Practice — Negotiable Note — Days of Grace. If the writing upon which this suit is brought were to be regarded as a negotiable promissory note, and so entitled to days of *Page 309 grace, I should think the verdict must be set aside for the reason that there is nothing in the case to show that the action was properly commenced on the last day of grace. It is doubtless somewhat anomalous to hold that the maker of a note has the whole of the last day of grace in which to pay it, and at the same time that a suit may be commenced against him on that day at any time after a demand and refusal. The preponderance of authority, however, seems to be quite strong that way. See UPHAM, J., in Dennie v. Walker, 7 N.H. 201, and also a careful examination of the cases by SHAW, C. J., in Staples v. Franklin Bank, 1 Met. 43, where the rule is fully held to be so. The same may also be true in reference to the commencement of a suit after the close of business hours on that day, when there has been no demand. See authorities cited in the plaintiff's brief:
Assuming the law to be so, it is argued that inasmuch as the plaintiff obtained a verdict, under instructions which were not excepted to, it is to be taken that there was evidence upon which the verdict could legally rest, and that the motion for a nonsuit is to be regarded as waived. I think this position cannot be sustained. It has been repeatedly held in this state that where the plaintiff moves for a nonsuit, or either party that a verdict be ordered in his favor by reason of a deficiency of evidence to make a case against him, and the motion is erroneously overruled, if the party against whom the ruling is, instead of stopping the trial and relying on his exception, goes on and introduces evidence which supplies the deficiency, he waives or overrules the objection. Clough v. Bowman,15 N.H. 415; Bowman v. Sanborn, 25 N.H. 108; Oakes v. Thornton, 28 N.H. 44; Prescott v. Hayes, 43 N.H. 598. But I have found no case which goes so far as to hold that the objection is waived, unless the deficiency is supplied by evidence coming from one side or the other, before the case goes to the jury; and I think it cannot be so held. In Oakes v. Thornton, where the matter appears to have been quite carefully examined, WOODS, J., does not fail to guard against any such result, and against any misapprehension or misapplication of that case as an authority. He says (p. 47), — "The distinct ground upon which the exception in this case is overruled is, that when all the proof was in the case, there was no ground of exception for the reason of its insufficiency to sustain the verdict, and that it is wholly indifferent by which party it was introduced."
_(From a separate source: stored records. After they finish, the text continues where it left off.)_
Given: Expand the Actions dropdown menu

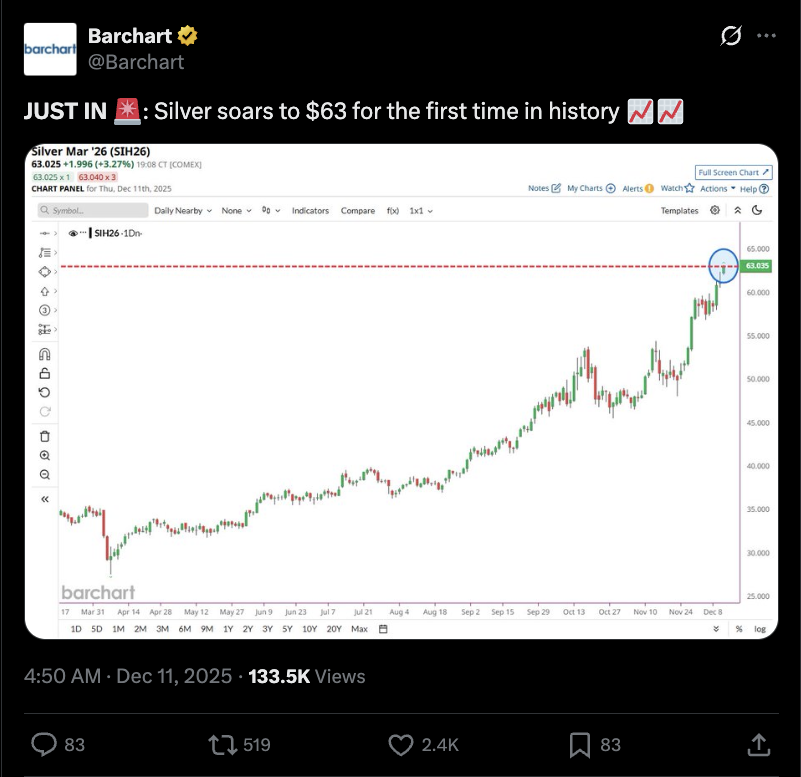Looking at the screenshot, I should (x=717, y=188).
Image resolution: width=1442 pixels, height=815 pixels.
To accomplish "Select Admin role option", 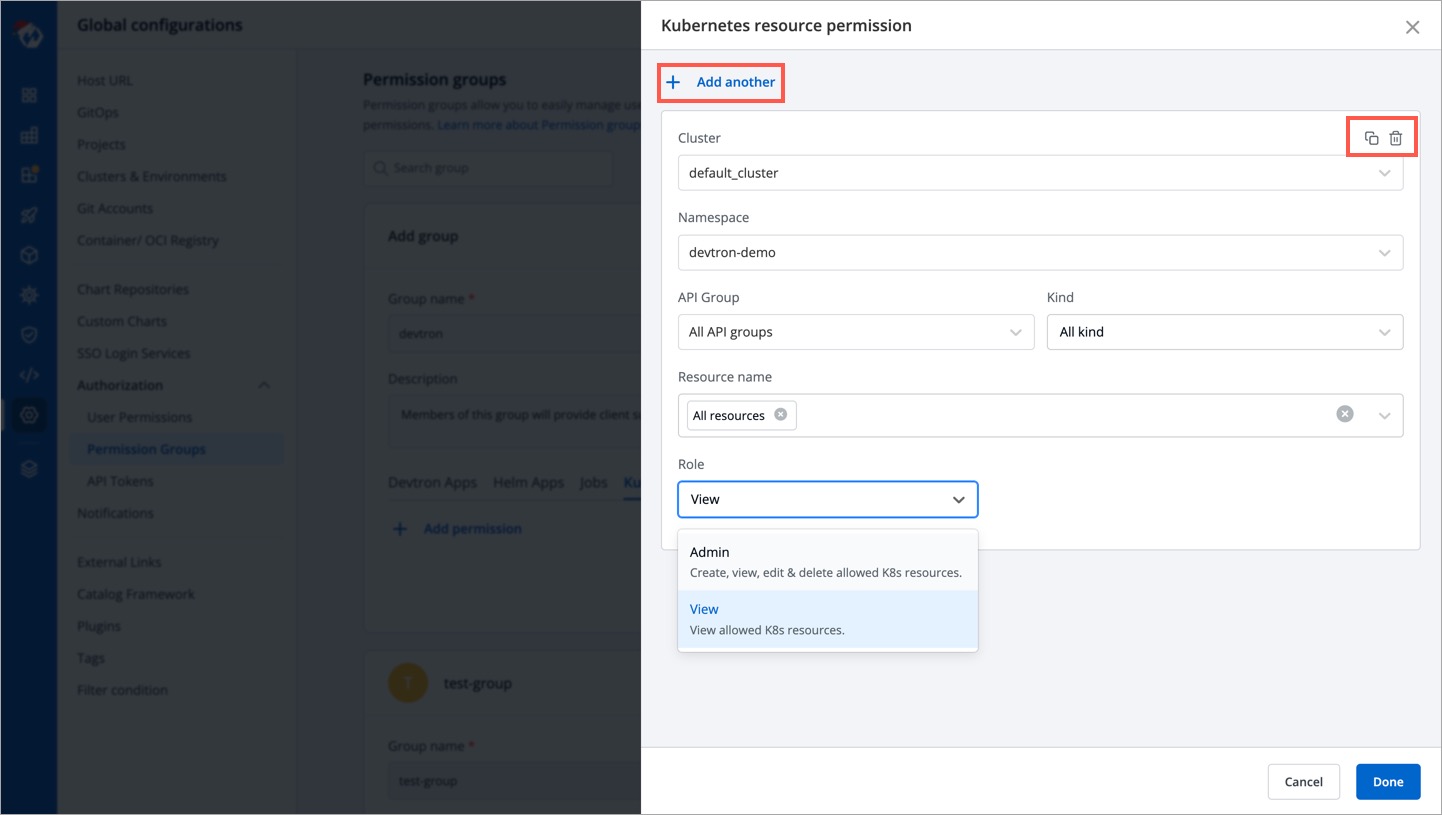I will click(x=827, y=561).
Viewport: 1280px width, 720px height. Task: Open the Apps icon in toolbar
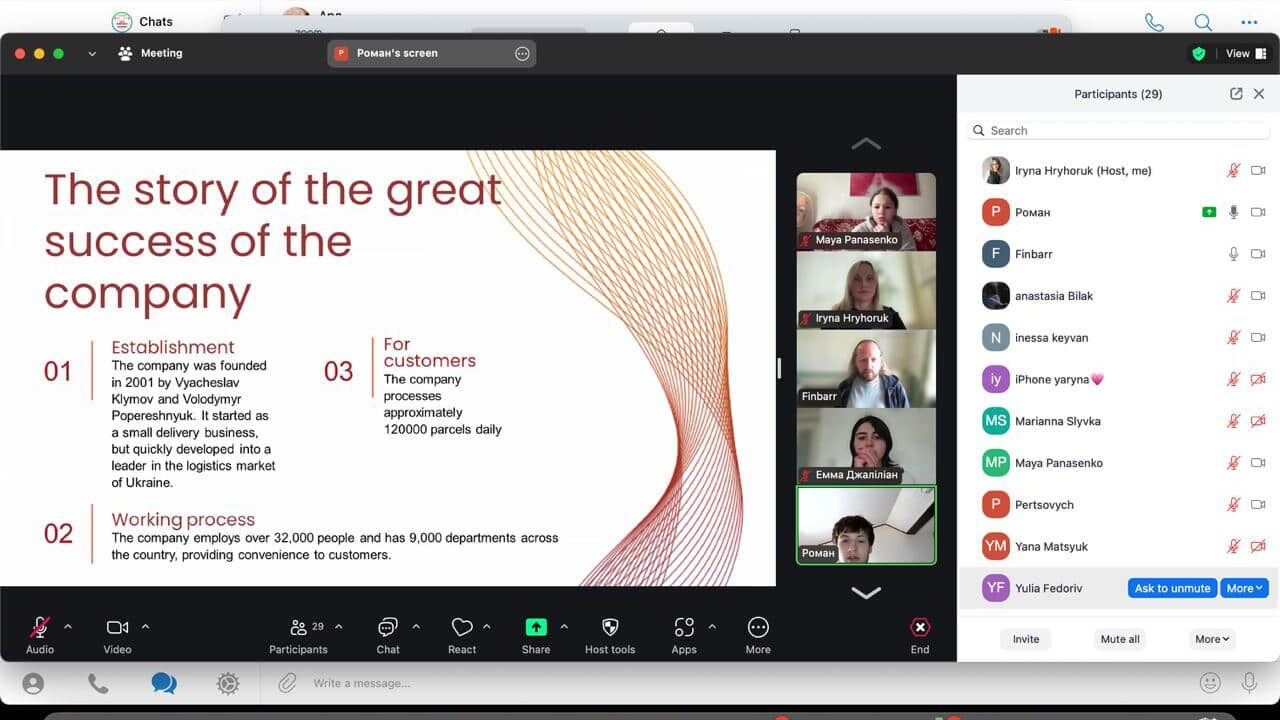[684, 628]
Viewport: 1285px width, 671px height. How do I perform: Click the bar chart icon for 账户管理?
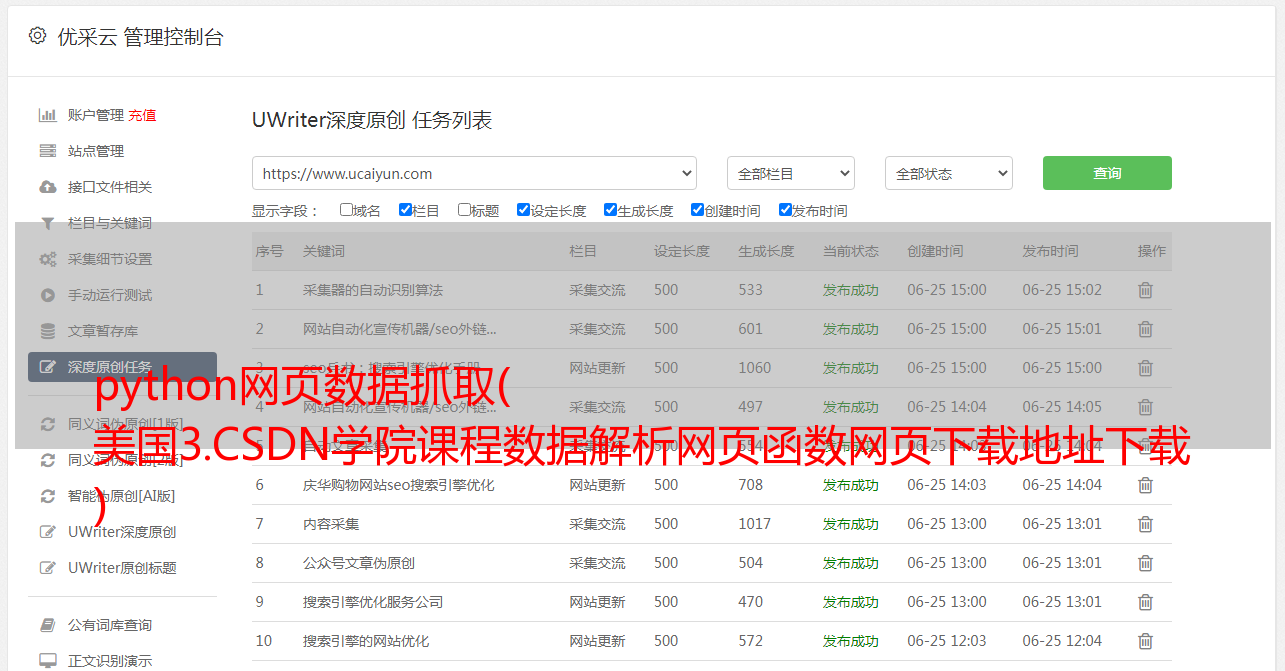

Now, admitting the law to be that a suit may, under certain circumstances, — e. g., after a demand and refusal, or after the close of business hours — be commenced on the last day of grace against the maker of a promissory note, I think the plaintiff, before he can recover in a suit thus begun, must show these extraneous circumstances upon which his right to maintain the action depends. It would follow that, regarding this as a negotiable promissory note, the motion for a nonsuit ought to have been granted when it was made; and, inasmuch as there is nothing in the case to show that the deficiency was supplied before the cause went to the jury, I think the defendant would still be fairly entitled to his exception on that ground. *Page 310
But my opinion is, that this writing is not to be regarded as a negotiable promissory note, and therefore that the maker was not entitled to days of grace.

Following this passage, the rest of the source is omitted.